Aerocóndor Colombia operated the following aircraft types at various times over the years:

Aerocóndor Colombia fleet
| Aircraft | Total | Introduced | Retired | Notes |
|---|---|---|---|---|
| Airbus A300B4 | 1 | 1977 | 1979 | First A300 operator in South America |
| Boeing 707-120 | 3 | 1975 | 1979 |  |
| Boeing 720B | 2 | 1972 | 1980 |  |
| Canadair CC-106 Yukon | 1 | 1974 | 1975 |  |
| Cessna 180 Skywagon | 1 | Unknown | Unknown |  |
| Cessna T-50 | 2 | Unknown | Unknown |  |
| Curtiss C-46 Commando | 7 | 1955 | 1979 |  |
| De Havilland Canada DHC-2 Beaver | 1 | Unknown | Unknown |  |
| Douglas C-47 Skytrain | 2 | Unknown | 1978 |  |
| Douglas C-54 Skymaster | 3 | 1964 | 1969 |  |
| Douglas DC-3 | 1 | 1965 | 1965 |  |
| Douglas DC-6 | 3 | 1963 | 1971 |  |
| Douglas DC-8-33F | 1 | 1979 | 1980 | Leased from Intercontinental Airways |
| Lockheed L-188A Electra | 7 | 1969 | 1979 |  |
| Lockheed L-1649A Starliner | 1 | 1966 | 1966 |  |

==Accidents and incidents==
- On December 18, 1966, a Lockheed L-1649A Starliner (registered N7301C), hit 10 to 20 meters from the runway on its flight from Miami to Bogotá. At the time of the accident, there were clouds of fog over parts of the airport. The captain of the aircraft leased from the USA did not have a valid certificate of fitness to fly. Of the 59 people on board, 17 died.

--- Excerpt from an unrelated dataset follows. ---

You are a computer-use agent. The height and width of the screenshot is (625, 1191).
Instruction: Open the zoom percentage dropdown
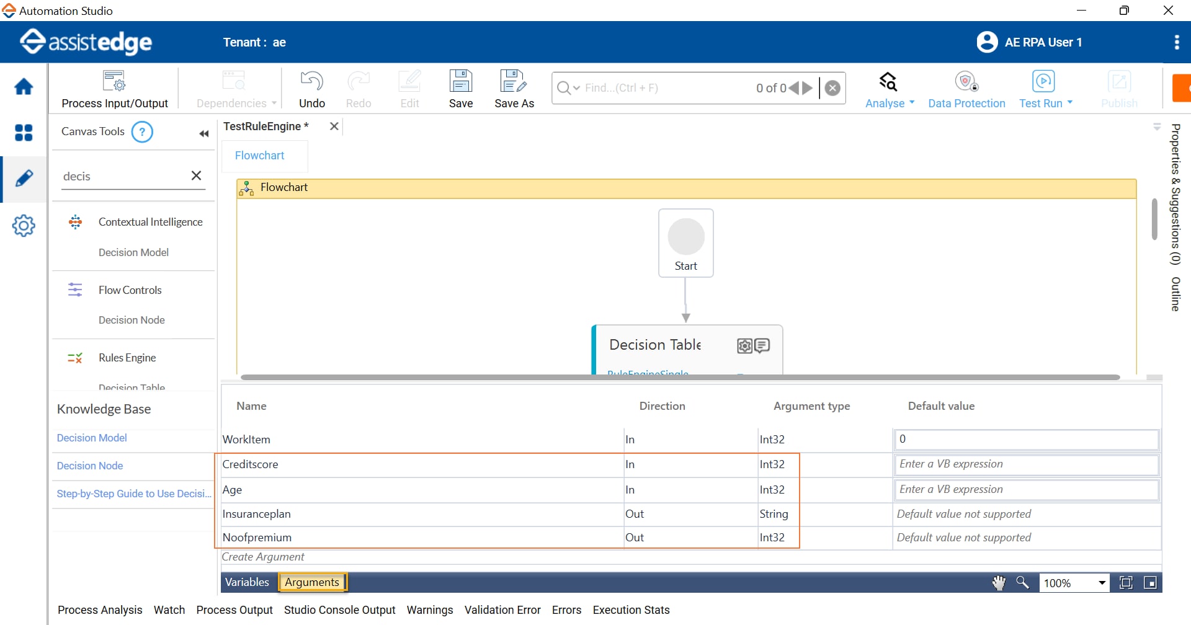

- On March 16, 1969, a Douglas DC-6 (registered HK-754) was hijacked by a passenger shortly after takeoff from Gustavo Rojas Pinilla International Airport. The hijacker demanded the pilot to be flown to Cuba and diverted the plane to Ignacio Agramonte International Airport.

- On August 27, 1973, a Lockheed L-188A Electra (registered HK-777) was destroyed when it flew into the side of the Cerro el Cable mountain shortly after takeoff from El Dorado International Airport. All 36 passengers and 6 crew members died.

- On February 22, 1975, a Canadair CC-106 Yukon (registered HK-1972) hit a tree 10 kilometers from the departure of El Dorado International Airport and fell 1,200 meters further into a mountain. All five crew members of the cargo plane were killed.

- On July 10, 1975, a Lockheed L-188A Electra (registered HK-1976) suddenly turned right shortly after taking off from El Dorado International Airport, sank back and crashed into an Aerocosta Douglas DC-6 (HK-756). Both planes caught fire and were destroyed. Two of the four crew members on board the Electra were killed.